[Data items]
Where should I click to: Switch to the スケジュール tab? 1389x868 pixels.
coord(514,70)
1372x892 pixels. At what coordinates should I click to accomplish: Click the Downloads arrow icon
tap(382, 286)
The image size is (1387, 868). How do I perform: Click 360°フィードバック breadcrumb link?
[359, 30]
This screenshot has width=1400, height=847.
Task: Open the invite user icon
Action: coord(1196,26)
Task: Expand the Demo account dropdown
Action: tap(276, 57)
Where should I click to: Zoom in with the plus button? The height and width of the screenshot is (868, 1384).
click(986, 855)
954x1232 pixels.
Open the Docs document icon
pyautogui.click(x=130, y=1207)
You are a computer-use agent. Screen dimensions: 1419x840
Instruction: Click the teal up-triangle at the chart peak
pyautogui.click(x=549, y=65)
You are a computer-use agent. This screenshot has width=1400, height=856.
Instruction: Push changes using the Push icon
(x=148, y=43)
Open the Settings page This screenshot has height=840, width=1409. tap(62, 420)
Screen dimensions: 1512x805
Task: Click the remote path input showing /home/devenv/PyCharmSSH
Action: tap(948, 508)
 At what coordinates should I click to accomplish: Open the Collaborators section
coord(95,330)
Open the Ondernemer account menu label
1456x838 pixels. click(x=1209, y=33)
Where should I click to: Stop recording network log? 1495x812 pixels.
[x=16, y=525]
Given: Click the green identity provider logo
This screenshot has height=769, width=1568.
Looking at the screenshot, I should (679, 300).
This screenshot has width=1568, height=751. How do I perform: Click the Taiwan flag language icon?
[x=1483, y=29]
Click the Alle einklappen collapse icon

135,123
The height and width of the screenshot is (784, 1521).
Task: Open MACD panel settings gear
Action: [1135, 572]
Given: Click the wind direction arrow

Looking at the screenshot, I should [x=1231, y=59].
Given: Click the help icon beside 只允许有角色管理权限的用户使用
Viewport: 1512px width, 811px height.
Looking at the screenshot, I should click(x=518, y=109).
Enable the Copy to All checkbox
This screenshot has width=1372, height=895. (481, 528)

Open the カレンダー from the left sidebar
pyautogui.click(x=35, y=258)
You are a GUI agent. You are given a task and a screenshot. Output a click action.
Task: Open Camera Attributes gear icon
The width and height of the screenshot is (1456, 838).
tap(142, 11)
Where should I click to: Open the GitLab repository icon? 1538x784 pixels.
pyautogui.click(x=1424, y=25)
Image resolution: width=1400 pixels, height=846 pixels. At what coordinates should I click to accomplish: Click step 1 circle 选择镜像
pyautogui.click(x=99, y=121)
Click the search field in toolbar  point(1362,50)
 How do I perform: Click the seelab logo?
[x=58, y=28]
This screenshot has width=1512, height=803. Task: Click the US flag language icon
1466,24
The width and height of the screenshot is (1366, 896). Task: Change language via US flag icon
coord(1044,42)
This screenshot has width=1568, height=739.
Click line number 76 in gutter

ABOUT THIS TASK
Using the entries above, please restate each one word for word.

THE COMPLETED TASK
Where should I click to: Switch to the スケジュール tab? 1389x868 pixels.
coord(514,70)
1372x892 pixels. At what coordinates should I click to accomplish: Click the Downloads arrow icon
tap(382, 286)
The image size is (1387, 868). How do I perform: Click 360°フィードバック breadcrumb link?
[359, 30]
This screenshot has width=1400, height=847.
Task: Open the invite user icon
Action: coord(1196,26)
Task: Expand the Demo account dropdown
Action: tap(276, 57)
Where should I click to: Zoom in with the plus button? The height and width of the screenshot is (868, 1384).
click(986, 855)
954x1232 pixels.
Open the Docs document icon
pyautogui.click(x=130, y=1207)
You are a computer-use agent. Screen dimensions: 1419x840
Instruction: Click the teal up-triangle at the chart peak
pyautogui.click(x=549, y=65)
You are a computer-use agent. This screenshot has width=1400, height=856.
Instruction: Push changes using the Push icon
(x=148, y=43)
Open the Settings page This screenshot has height=840, width=1409. tap(62, 420)
Screen dimensions: 1512x805
Task: Click the remote path input showing /home/devenv/PyCharmSSH
Action: tap(948, 508)
 At what coordinates should I click to accomplish: Open the Collaborators section
coord(95,330)
Open the Ondernemer account menu label
1456x838 pixels. click(x=1209, y=33)
Where should I click to: Stop recording network log? 1495x812 pixels.
[x=16, y=525]
Given: Click the green identity provider logo
This screenshot has height=769, width=1568.
Looking at the screenshot, I should (679, 300).
This screenshot has width=1568, height=751. How do I perform: Click the Taiwan flag language icon?
[x=1483, y=29]
Click the Alle einklappen collapse icon

135,123
The height and width of the screenshot is (784, 1521).
Task: Open MACD panel settings gear
Action: [1135, 572]
Given: Click the wind direction arrow

Looking at the screenshot, I should [x=1231, y=59].
Given: Click the help icon beside 只允许有角色管理权限的用户使用
Viewport: 1512px width, 811px height.
Looking at the screenshot, I should click(x=518, y=109).
Enable the Copy to All checkbox
This screenshot has width=1372, height=895. (481, 528)

Open the カレンダー from the left sidebar
pyautogui.click(x=35, y=258)
You are a GUI agent. You are given a task and a screenshot. Output a click action.
Task: Open Camera Attributes gear icon
The width and height of the screenshot is (1456, 838).
tap(142, 11)
Where should I click to: Open the GitLab repository icon? 1538x784 pixels.
pyautogui.click(x=1424, y=25)
Image resolution: width=1400 pixels, height=846 pixels. At what coordinates should I click to accomplish: Click step 1 circle 选择镜像
pyautogui.click(x=99, y=121)
Click the search field in toolbar  point(1362,50)
 How do I perform: Click the seelab logo?
[x=58, y=28]
This screenshot has width=1512, height=803. Task: Click the US flag language icon
1466,24
The width and height of the screenshot is (1366, 896). Task: Change language via US flag icon
coord(1044,42)
This screenshot has width=1568, height=739.
Click line number 76 in gutter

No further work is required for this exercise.